About this exercise
Reproduce exactly the lines from the one containing "How do I perform: Activate" through the last line of the records below, both included, and nothing else.

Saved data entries
╔══
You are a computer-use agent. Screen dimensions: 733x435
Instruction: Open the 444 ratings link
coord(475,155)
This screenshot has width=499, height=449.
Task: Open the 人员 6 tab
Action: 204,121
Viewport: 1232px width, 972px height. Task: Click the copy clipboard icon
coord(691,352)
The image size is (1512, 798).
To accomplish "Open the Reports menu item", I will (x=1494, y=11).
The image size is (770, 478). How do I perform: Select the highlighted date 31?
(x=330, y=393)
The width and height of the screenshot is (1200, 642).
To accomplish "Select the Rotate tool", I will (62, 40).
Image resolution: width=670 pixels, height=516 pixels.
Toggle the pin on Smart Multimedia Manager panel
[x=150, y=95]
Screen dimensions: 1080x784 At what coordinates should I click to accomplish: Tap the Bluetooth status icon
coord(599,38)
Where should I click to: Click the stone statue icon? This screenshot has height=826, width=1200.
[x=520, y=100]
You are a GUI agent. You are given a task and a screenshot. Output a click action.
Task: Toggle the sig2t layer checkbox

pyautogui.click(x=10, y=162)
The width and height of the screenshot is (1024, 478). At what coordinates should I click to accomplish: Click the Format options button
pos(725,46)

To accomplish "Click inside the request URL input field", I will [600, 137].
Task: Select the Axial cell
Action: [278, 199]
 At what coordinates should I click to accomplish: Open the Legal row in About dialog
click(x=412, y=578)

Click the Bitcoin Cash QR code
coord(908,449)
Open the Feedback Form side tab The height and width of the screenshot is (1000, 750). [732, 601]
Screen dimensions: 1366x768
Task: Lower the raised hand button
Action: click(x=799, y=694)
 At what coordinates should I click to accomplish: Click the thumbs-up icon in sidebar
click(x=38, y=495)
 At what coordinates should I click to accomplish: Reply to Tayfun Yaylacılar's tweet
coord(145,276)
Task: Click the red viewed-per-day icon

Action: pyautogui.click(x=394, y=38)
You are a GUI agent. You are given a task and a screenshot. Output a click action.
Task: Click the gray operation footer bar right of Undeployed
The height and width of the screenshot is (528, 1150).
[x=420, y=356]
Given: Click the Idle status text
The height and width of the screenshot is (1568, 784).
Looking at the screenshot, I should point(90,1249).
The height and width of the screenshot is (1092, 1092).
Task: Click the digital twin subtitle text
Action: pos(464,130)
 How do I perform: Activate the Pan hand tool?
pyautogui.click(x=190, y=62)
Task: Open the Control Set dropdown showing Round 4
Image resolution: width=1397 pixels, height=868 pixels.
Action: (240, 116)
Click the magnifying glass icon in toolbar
╚══
Written response
 How do I perform: Activate the Pan hand tool?
pyautogui.click(x=190, y=62)
Task: Open the Control Set dropdown showing Round 4
Image resolution: width=1397 pixels, height=868 pixels.
Action: (240, 116)
Click the magnifying glass icon in toolbar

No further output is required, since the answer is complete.